Every line of the entries with the word "agent" in it should be shown.

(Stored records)
-----

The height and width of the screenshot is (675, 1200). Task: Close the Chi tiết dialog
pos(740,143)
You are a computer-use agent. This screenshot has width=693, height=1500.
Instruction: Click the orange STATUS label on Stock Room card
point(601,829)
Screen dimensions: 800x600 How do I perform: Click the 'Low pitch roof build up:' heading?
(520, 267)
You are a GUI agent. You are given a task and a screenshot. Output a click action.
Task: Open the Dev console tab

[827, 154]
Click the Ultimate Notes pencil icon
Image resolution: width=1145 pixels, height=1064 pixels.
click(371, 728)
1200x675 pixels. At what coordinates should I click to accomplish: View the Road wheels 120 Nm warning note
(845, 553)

-----

**The completed task**
You are a computer-use agent. This screenshot has width=693, height=1500.
You are a GUI agent. You are given a task and a screenshot. Output a click action.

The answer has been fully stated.